The portion of Downtown north of Douglas Avenue and west of Washington Street is in City Council District 6. The rest of Downtown is in City Council District 1. Wichita City Hall is located downtown at the corner of Main Street and Central Avenue.

Downtown Wichita is in the 29th district of the Kansas Senate and the 103rd district of the Kansas House of Representatives.

The Wichita U.S. Courthouse, one of the three courthouses of the United States District Court for the District of Kansas, is located downtown at the corner of 3rd Street and North Market Street.

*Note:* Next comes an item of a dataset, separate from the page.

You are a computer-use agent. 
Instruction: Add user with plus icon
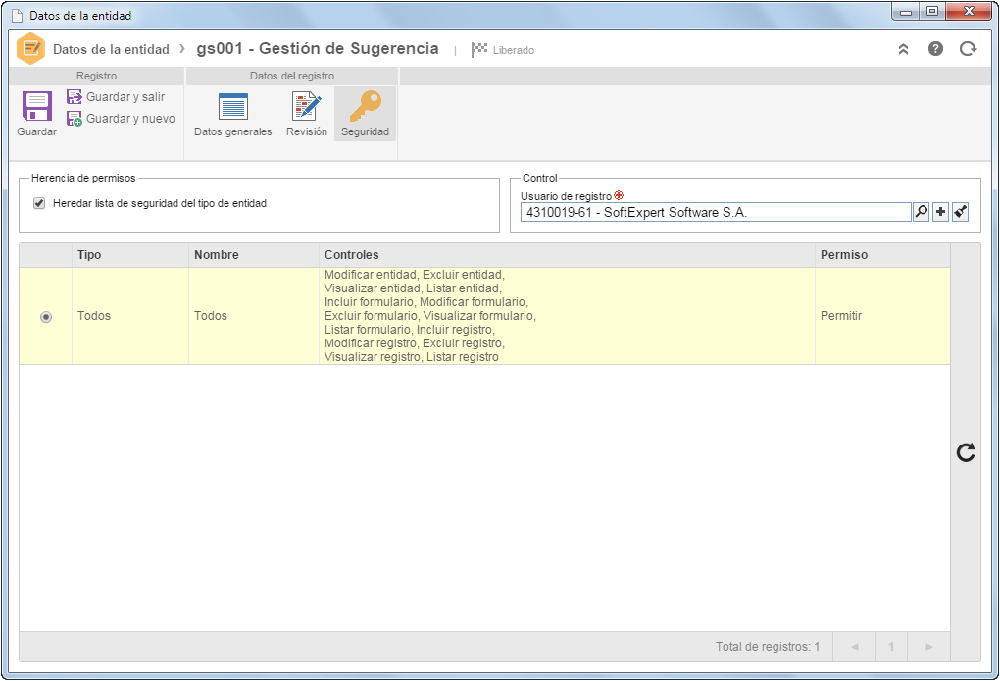(x=941, y=212)
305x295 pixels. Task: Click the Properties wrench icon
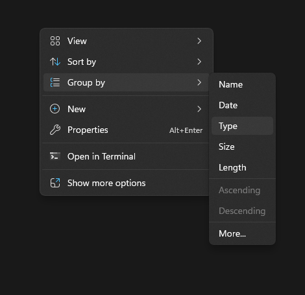(55, 130)
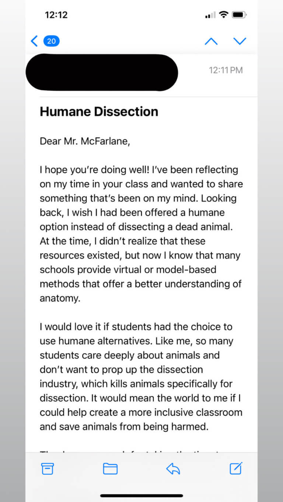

Other government facilities in the area include the Sedgwick County Courthouse, which houses county government offices and courts, and the Wichita-Sedgwick County Historical Museum, which occupies the former Wichita City Hall. Downtown is also the site of the primary United States Postal Service processing and distribution center for south-central Kansas, as well as several state and federal agency offices, including the Kansas Department for Children and Families and the U.S. Bankruptcy Court.

==Media==
The offices of The Wichita Eagle, the primary newspaper published in the city, and the Wichita Business Journal are located downtown in Old Town. The Roman Catholic Diocese of Wichita publishes its official newspaper, Catholic Advance, from its offices in downtown Wichita.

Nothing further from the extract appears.